- Born: 1959 or 1960 (age 65–66) Somalia
- Occupations: cartoonist, painter
- Website: http://aminarts.com/

= Amin Amir =

Somali-Canadian cartoonist and painter

Amin Amir (Amiin Caamir, أمين عامر) is a Somali-Canadian cartoonist and painter.

==Personal life==
Amir was born between 1959 and 1960 in Somalia. After the start of the civil war in the early 1990s, he moved abroad, living in various countries. In 2000, Amir emigrated to Canada. His family later settled in Edmonton in 2006.

==Career==
Amir is a prominent visual artist within the Somali community. He works in a variety of genres, with his political cartoons being especially popular. Amir uses the Somali language in his texts, as Somalis comprise his principal audience. His drawings and paintings typically employ satire and caricature to champion socio-political change in Somalia. They tap into a deep reservoir of personal knowledge and insight. Amir's art also often features nostalgic, hopeful scenes based on his formative years in the nation.

Amir publishes his work under the professional sobriquet Amin Arts. His official website earns over a million hits a month. Additionally, Amir's political cartoons regularly appear in a number of major Somali media outlets, including Hiiraan Online.

In 2010, Amir launched his first Canadian art exhibition at the Edmonton City Hall. The five paintings depicted key, personal moments in his life. Among these are his early forays drawing with charcoal, a time his wife saved his life, and reunification with his family at a local airport.
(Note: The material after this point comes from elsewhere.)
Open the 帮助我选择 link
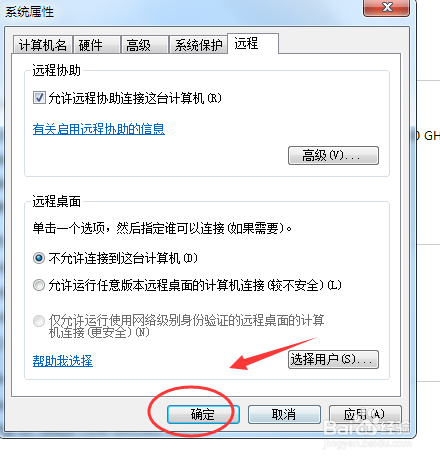pos(63,361)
Besides his own visual art, Amir also serves as a mentor for other cartoonists and painters. He plans to start a program for aspiring young artists in Edmonton, helping them to illustrate their emotions and ideas.

==Awards==
Amir has won various awards and recognition for his art. In 2004, Hiiraan Online named him its Person of the Year. He was also presented with an Award of Excellence and Lifetime Achievement by the Subiye Development Volunteers Organization and other NGOs. Additionally, Amir was a runner-up in the 2011 Hadaf Somalia International Cartoon Competition.